La piazza. Cino Zucchi è l’architetto che ha avuto il non facile compito di raddoppiare la superficie espositiva difendendo le cose più belle dell’edifico storico. Questo, lo ricordiamo, fu opera del 1959 di Amedeo Albertini ed era apprezzato soprattutto per la monumentale facciata curva, rivestita di pietra. Parlando da Milano, Zucchi ha ricordato come nacque l’idea della pelle di vetro che, un po’ come una carrozzeria, riveste buona parte del “telaio” del vecchio edificio. E poi la reinvenzione dei cortili, che una volta coperti amplificano, spettacolarizzano e tengono unito l’insieme. Quello maggiore, battezzato “la piazza” è stato completamente rivestito d’alluminio, diventando una della icone del nuovo museo: accoglie eventi speciali e convegni per le maggiori aziende, che contribuiscono in questo modo al bilancio del Mauto.
Nuove leve e vecchia guardia. Insieme ai creativi, i manager: Carlo Zunino al tempo presidente, e Rodolfo Gaffino direttore e “pivot” della riapertura. Entrambi uomini Fiat della vecchia guardia sono riusciti a condurre in porto un progetto complesso, con un budget di mille euro al metro quadro: un decimo di operazioni quali quella del MAXI di Roma, solo per citare un esempio. Zunino ha definito il museo che ereditò alla fine degli anni ’90, “una bella addormentata”, con molte rughe e poca voglia di conquistare nuovi visitatori. Gaffino ha elogiato il lavoro di squadra, senza nascondere qualche momento di incomprensione con il team creativo che, secondo lui, spingeva un po’ agli estremi. Ma il direttore “emerito” ha anche riconosciuto la genialità dell’approccio di Confino (secondo il quale due anfore greche in mostra sono capolavori, venti diventano un magazzino) e dello stile di Zucchi, che ha saputo aggiungere e ammodernare senza avvilire il passato.

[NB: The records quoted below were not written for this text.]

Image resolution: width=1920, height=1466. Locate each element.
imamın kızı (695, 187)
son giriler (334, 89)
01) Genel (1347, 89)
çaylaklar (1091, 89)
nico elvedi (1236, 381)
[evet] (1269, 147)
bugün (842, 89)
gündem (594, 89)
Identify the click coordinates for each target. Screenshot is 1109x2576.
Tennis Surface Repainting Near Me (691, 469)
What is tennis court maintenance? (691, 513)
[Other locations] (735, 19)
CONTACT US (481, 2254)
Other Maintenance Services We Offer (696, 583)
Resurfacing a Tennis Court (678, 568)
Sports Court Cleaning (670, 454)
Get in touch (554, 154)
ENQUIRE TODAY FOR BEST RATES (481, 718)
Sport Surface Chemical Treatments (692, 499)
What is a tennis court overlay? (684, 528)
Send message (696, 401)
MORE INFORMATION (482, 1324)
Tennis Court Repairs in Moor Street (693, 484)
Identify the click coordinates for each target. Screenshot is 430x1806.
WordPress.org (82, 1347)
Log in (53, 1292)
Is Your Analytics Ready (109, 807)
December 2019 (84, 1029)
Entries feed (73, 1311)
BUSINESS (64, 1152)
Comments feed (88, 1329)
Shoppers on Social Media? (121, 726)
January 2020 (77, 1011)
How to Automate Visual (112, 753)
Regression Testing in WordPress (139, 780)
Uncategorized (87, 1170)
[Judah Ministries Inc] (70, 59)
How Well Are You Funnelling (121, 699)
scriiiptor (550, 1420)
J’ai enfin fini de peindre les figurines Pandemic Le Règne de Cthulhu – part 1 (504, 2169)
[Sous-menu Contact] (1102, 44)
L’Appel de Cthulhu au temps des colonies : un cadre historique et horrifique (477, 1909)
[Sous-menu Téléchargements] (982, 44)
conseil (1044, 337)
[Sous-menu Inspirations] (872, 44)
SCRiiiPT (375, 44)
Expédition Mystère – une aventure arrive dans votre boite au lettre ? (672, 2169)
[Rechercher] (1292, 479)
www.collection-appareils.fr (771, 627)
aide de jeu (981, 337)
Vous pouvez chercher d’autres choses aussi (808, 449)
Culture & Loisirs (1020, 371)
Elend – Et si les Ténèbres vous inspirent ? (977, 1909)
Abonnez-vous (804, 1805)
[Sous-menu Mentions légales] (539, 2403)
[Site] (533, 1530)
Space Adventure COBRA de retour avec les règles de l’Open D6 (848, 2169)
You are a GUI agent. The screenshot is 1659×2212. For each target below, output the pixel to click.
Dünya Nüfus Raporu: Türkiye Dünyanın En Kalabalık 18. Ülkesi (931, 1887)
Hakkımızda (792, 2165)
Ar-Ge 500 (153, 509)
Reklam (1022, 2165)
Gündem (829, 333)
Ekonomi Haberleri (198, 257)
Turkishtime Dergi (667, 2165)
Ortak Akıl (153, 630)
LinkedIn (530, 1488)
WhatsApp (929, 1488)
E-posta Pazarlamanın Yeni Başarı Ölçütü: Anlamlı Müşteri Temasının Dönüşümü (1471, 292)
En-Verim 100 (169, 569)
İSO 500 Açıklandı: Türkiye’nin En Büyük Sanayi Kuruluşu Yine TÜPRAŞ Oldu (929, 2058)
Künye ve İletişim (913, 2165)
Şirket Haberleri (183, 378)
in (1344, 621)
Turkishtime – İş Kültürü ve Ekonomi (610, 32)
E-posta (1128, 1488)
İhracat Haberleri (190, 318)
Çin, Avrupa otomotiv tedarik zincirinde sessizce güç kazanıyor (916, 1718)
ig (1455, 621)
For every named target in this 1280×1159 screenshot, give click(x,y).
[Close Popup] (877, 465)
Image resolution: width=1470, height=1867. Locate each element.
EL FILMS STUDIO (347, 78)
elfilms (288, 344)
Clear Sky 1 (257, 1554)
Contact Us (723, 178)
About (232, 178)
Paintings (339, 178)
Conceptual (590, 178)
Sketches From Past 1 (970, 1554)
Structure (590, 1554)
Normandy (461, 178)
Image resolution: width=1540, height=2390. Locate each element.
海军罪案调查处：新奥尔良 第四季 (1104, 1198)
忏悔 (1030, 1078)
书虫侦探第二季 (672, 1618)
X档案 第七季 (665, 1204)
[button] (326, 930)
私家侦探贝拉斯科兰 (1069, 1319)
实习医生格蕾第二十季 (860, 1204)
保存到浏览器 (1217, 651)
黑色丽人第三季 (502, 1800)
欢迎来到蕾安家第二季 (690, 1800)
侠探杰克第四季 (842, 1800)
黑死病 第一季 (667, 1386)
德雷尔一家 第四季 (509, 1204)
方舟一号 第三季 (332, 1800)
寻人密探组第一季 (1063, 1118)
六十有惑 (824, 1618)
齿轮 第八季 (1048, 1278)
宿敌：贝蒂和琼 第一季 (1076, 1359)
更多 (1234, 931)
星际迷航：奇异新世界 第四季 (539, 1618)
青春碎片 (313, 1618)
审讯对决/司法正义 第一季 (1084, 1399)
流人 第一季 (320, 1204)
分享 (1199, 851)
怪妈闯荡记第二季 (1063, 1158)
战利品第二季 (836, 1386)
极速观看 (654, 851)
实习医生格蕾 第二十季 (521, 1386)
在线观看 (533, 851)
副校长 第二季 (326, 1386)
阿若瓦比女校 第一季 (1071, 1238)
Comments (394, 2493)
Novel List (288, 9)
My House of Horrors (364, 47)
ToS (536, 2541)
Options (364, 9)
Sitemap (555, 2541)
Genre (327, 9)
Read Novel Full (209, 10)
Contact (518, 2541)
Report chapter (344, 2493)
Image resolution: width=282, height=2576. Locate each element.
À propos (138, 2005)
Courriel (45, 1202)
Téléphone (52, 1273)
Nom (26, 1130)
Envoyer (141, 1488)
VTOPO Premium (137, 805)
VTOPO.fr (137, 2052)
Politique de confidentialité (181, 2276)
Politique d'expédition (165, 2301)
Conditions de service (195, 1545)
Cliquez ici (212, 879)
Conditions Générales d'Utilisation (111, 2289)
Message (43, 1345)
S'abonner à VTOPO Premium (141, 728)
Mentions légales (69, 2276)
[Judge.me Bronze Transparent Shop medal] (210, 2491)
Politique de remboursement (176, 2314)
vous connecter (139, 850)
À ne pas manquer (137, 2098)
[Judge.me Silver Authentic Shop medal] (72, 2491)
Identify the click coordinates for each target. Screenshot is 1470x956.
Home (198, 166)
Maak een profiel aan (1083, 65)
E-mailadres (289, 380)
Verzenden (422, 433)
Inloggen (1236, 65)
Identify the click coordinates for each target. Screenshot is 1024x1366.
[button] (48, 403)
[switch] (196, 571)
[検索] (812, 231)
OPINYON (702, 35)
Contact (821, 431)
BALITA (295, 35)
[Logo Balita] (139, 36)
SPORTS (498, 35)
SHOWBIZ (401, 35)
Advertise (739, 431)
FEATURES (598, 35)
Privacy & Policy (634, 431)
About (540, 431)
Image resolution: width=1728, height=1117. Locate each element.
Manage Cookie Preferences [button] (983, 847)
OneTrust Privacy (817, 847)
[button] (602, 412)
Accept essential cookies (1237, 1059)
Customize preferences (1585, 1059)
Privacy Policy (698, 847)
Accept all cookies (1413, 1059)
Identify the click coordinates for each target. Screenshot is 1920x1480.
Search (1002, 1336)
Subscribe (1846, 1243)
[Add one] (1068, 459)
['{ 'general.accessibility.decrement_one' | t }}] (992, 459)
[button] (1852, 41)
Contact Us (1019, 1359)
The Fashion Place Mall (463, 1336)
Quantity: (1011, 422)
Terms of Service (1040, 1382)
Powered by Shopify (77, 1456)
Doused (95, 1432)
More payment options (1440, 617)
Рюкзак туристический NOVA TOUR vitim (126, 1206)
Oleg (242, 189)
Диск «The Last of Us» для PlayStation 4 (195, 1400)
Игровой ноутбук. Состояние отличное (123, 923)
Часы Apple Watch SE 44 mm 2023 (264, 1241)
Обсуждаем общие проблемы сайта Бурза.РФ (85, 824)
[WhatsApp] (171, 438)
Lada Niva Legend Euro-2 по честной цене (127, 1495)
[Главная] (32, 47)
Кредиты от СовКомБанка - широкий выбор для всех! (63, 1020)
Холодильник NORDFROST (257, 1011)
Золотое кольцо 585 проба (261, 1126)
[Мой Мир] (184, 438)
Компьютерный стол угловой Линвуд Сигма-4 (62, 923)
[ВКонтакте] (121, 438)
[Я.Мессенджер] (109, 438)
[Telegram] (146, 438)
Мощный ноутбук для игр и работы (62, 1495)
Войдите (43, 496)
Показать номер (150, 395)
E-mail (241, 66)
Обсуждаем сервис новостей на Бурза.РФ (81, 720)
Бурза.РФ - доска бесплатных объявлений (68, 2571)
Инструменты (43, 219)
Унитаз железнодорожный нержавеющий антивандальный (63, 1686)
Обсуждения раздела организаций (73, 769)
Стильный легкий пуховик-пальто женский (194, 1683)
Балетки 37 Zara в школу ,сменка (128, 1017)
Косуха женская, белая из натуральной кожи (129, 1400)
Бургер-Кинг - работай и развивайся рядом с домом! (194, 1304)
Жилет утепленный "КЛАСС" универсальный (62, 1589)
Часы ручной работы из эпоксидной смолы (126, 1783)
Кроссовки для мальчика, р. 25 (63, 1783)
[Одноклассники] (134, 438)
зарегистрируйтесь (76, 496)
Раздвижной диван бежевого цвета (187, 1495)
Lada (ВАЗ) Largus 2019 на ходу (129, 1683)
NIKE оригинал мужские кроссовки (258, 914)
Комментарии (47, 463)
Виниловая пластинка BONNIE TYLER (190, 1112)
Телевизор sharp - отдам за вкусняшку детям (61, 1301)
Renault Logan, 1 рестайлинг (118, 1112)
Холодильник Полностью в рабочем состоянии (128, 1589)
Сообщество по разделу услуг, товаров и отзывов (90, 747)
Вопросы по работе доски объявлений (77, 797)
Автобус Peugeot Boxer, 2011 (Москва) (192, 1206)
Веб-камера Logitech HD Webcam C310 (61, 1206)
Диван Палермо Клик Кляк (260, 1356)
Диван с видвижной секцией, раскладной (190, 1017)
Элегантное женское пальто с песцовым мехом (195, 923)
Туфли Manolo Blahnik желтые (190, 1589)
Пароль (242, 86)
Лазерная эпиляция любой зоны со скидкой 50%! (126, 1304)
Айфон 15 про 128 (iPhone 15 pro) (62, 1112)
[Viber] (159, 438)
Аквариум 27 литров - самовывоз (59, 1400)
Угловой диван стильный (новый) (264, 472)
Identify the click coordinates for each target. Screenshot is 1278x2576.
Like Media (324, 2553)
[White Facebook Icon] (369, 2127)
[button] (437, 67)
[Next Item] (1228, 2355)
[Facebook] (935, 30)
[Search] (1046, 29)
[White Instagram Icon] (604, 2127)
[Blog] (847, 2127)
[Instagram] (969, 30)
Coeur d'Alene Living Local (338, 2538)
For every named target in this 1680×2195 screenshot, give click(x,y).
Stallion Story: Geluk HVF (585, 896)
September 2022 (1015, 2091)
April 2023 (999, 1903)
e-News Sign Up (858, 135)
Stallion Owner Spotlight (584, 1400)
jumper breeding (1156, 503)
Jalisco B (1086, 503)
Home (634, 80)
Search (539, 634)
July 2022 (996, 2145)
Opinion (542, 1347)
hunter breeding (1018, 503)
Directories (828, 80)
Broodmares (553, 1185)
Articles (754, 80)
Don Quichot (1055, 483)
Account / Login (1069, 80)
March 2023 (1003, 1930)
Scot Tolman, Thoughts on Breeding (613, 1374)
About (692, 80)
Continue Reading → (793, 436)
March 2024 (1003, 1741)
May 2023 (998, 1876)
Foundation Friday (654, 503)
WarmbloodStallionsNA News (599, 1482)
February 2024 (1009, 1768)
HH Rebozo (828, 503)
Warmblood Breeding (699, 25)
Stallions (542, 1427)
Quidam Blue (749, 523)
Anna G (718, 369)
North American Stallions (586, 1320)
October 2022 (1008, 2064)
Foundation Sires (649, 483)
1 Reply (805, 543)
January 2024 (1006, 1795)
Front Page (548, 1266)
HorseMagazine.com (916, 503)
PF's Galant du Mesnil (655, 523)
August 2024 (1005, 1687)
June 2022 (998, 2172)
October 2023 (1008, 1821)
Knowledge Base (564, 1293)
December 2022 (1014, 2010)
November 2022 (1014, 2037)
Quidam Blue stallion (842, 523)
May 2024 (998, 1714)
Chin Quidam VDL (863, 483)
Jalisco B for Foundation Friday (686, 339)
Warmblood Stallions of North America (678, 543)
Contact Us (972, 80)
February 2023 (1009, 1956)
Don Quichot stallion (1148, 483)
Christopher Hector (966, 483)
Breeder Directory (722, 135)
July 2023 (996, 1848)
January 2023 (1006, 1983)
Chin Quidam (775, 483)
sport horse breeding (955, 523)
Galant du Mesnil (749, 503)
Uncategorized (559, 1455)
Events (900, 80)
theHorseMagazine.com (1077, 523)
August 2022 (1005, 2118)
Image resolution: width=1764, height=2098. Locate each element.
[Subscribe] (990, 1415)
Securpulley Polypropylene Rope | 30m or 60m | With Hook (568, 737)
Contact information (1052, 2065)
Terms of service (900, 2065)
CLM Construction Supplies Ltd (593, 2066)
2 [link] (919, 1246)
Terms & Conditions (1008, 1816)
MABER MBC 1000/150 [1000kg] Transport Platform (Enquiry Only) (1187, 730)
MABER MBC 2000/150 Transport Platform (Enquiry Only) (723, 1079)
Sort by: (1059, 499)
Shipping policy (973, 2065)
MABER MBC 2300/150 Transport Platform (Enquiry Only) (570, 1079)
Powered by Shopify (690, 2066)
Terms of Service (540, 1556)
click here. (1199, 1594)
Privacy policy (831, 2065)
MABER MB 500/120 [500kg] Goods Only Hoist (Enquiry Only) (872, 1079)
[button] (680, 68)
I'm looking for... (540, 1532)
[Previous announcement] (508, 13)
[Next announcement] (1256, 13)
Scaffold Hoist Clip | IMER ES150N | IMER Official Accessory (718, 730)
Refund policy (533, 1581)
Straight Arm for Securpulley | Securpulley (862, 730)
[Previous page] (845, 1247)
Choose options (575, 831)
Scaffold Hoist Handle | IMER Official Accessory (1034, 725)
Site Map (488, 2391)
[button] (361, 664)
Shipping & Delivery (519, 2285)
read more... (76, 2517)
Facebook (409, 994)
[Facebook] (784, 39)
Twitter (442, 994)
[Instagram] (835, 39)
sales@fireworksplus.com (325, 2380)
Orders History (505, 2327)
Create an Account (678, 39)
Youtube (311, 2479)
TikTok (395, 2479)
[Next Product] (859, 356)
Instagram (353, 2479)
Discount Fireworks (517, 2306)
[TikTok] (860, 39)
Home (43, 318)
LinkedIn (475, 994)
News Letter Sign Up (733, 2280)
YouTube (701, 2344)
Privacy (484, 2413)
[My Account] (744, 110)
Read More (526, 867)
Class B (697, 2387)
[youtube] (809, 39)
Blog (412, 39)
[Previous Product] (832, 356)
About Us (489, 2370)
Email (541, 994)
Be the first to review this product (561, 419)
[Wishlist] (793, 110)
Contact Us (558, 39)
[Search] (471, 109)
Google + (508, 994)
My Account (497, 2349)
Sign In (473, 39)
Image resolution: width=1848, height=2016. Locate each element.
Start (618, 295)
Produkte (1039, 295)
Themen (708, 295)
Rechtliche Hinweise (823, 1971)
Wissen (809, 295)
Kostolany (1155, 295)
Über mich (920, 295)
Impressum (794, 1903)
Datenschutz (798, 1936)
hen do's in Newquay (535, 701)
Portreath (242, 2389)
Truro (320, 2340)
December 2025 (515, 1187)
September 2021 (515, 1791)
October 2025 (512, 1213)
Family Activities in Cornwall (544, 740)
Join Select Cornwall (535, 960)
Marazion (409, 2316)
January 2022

Un guardare al futuro, una ricerca di novità che il pubblico esige.
Gli eventi futuri. Benedetto Camerana, presidente dal 2012 in poi e Mariella Mengozzi, direttore dal 2017, sembrano impegnati all’unisono. Hanno ricordato le nuove aggiunte, dalle sale virtuali dedicate al fondatore, Carlo Biscaretti di Ruffia, alla completa ristrutturazione del nuovo spazio per le temporanee, che quest’anno accoglierà i 90 (+1) anni di Pininfarina, e, in autunno, due interessanti omaggi al centenario di Giovanni Michelotti e agli anni ruggenti delle corse in salita (“Quei temerari sulle strade bianche”). Per l’estate, invece, è prevista una mostra su Pio Manzù, l’ecclettico designer della scuola di Ulm, che disegnò la Fiat 127 mezzo secolo fa.
Non è un programma da poco, dopo un anno da dimenticare ed un altro che, finora e in attesa del vaccino, ne ha ripercorso i traumi.